## DIRECTIONS FOR THIS TASK
Below, find each line holding "computer" and state how many there are, using the number alone.

----

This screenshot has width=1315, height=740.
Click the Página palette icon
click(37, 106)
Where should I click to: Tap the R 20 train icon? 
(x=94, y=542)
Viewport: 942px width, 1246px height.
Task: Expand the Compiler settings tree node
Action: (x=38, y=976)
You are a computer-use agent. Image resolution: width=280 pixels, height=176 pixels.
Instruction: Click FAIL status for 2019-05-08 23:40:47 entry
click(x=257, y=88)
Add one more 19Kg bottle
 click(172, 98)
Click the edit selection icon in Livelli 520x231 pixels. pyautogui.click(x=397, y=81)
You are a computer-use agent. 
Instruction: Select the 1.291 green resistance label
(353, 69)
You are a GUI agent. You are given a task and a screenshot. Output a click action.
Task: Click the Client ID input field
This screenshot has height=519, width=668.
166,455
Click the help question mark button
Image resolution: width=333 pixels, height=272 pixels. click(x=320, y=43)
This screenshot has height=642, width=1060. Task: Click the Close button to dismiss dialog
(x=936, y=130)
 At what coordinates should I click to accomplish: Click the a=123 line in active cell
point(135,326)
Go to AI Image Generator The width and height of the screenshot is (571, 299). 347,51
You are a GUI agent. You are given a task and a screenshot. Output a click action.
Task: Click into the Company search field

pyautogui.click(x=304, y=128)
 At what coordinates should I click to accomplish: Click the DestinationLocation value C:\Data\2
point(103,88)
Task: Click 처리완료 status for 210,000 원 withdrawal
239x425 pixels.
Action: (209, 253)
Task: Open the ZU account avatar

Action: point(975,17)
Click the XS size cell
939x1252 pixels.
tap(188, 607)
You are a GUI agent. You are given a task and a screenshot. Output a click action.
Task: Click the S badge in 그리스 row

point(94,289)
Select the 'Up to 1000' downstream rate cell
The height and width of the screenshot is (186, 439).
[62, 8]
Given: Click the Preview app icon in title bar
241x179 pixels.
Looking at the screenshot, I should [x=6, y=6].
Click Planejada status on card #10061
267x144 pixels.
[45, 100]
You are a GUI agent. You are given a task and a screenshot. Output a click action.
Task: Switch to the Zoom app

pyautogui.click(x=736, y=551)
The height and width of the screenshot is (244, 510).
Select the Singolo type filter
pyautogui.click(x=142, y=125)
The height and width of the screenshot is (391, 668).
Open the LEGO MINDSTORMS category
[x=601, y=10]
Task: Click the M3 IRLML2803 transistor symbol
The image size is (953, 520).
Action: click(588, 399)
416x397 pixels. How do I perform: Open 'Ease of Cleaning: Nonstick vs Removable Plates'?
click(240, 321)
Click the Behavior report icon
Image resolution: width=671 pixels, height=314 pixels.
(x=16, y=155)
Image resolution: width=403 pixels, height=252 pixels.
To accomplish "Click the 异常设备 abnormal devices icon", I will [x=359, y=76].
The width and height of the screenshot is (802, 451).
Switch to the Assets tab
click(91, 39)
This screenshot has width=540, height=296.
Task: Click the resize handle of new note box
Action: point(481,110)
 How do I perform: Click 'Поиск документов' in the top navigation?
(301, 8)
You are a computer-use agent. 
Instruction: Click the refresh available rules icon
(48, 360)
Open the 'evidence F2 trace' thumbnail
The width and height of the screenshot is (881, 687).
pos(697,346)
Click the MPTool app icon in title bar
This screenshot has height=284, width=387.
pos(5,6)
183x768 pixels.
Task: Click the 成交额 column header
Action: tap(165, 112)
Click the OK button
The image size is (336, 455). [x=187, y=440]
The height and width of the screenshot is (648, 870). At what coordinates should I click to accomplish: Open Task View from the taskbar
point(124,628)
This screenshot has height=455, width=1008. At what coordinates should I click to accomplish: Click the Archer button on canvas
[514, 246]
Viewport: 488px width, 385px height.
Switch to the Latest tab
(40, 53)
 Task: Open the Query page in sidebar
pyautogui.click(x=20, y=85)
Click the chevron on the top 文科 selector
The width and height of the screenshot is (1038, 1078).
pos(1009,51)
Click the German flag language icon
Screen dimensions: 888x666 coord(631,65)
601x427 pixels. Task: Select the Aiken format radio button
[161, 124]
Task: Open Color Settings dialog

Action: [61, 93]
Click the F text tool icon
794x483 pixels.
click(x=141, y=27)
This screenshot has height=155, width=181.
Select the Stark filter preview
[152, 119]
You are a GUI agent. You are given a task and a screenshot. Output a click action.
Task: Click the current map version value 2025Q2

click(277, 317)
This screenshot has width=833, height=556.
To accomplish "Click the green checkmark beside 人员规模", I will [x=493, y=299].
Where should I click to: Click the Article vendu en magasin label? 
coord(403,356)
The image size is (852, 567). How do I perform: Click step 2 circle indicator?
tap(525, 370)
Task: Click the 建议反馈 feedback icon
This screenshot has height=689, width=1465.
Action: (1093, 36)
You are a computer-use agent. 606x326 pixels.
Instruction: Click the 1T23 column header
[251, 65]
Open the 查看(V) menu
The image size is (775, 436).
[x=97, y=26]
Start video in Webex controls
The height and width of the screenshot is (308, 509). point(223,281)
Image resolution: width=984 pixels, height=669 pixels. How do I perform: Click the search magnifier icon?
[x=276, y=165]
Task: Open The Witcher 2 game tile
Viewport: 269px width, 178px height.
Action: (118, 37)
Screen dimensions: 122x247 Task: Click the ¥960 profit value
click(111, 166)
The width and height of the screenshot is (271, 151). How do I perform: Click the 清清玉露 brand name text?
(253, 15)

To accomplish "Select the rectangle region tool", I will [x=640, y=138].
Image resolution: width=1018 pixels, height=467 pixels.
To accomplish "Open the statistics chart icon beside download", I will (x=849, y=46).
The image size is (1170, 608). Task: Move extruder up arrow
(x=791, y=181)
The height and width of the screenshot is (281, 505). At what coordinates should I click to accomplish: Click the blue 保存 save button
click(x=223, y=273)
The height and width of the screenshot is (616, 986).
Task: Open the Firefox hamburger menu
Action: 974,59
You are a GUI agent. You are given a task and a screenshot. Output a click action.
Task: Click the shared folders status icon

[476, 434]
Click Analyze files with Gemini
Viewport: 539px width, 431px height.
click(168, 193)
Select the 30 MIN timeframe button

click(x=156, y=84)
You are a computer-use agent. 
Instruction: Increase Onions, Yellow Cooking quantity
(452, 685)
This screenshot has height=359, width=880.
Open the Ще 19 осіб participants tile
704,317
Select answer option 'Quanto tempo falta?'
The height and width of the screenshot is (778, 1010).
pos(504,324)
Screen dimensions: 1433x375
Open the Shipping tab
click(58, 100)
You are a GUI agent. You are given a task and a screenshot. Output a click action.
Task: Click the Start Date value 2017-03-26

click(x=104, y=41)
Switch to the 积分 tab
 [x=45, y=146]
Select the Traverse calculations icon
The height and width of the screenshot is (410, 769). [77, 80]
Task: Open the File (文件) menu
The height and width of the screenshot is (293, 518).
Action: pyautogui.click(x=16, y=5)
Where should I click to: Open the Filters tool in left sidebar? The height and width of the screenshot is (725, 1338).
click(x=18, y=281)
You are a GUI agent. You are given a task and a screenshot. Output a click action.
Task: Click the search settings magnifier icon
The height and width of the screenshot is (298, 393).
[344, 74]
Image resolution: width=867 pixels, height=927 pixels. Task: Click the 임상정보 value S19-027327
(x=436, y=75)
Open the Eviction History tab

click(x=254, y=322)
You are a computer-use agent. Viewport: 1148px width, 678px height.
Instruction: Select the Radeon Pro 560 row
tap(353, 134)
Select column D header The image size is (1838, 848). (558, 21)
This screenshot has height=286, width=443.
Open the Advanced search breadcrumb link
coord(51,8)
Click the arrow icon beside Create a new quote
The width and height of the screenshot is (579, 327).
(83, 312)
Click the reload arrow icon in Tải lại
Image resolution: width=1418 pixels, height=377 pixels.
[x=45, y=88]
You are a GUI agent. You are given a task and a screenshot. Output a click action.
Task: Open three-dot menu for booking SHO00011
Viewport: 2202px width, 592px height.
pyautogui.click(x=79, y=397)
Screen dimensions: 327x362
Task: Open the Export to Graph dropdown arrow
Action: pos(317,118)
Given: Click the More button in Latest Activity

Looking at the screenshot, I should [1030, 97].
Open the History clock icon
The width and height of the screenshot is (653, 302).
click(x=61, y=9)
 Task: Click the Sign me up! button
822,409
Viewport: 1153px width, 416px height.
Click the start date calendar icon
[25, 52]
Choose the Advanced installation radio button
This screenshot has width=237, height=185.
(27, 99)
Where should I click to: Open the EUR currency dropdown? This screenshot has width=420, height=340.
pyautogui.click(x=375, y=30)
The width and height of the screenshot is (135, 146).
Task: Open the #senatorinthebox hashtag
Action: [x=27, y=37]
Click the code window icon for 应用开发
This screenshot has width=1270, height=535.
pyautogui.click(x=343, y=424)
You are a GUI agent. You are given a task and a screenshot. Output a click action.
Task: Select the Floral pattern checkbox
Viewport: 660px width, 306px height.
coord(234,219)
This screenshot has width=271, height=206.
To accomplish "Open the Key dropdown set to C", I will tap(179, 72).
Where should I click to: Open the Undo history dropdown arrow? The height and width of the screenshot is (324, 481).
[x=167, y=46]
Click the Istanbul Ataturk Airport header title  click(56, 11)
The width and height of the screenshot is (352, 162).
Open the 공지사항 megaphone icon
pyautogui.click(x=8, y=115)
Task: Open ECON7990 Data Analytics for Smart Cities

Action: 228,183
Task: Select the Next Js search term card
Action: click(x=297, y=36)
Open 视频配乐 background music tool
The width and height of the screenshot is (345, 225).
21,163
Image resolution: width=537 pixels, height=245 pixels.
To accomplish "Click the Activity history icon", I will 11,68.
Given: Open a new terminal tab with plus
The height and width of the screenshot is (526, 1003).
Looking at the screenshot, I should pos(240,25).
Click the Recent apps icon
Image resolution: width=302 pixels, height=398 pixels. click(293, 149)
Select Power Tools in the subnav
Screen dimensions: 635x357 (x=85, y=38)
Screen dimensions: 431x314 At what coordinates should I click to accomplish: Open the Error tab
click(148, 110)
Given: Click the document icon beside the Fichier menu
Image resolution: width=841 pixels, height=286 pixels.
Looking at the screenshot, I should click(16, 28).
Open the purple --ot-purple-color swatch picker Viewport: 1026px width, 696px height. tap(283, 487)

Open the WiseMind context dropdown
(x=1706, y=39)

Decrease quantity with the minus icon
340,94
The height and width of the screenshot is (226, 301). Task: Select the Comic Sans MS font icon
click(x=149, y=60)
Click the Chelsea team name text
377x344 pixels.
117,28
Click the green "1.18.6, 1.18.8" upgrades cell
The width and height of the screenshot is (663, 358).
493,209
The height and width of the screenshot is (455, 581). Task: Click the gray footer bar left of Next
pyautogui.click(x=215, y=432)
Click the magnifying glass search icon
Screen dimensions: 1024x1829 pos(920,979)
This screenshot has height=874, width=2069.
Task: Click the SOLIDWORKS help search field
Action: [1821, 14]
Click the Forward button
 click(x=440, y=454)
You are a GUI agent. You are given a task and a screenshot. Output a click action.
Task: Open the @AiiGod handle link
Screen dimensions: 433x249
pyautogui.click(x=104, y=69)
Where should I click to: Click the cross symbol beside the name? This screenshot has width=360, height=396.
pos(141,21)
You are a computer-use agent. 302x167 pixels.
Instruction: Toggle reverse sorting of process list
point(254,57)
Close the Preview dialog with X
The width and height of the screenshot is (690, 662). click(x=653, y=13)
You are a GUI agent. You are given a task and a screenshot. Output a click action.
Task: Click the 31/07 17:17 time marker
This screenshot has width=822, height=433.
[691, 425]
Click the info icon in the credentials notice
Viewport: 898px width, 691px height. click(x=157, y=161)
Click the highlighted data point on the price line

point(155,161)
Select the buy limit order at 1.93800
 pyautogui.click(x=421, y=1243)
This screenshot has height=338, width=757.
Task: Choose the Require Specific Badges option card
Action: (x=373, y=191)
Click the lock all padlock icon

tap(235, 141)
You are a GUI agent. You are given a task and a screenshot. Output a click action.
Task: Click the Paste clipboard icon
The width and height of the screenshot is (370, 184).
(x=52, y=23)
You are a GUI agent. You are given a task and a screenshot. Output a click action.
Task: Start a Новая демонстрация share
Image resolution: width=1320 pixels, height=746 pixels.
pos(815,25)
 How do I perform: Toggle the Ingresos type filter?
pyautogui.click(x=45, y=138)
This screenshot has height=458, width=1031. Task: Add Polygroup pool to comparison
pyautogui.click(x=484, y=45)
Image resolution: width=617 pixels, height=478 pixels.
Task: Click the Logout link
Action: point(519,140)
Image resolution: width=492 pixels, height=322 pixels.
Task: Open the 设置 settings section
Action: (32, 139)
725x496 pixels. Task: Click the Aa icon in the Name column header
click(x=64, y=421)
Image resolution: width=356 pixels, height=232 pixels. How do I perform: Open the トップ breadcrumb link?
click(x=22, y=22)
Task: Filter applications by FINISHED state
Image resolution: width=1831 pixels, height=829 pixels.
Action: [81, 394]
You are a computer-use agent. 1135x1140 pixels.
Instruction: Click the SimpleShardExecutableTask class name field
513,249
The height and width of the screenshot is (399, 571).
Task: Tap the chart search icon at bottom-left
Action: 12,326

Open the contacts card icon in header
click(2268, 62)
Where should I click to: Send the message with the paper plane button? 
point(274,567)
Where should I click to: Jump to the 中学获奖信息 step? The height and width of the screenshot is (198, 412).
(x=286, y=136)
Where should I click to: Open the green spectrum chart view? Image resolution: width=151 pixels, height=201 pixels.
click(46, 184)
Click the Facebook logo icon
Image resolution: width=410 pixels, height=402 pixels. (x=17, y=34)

----

## WRITTEN REPLY
8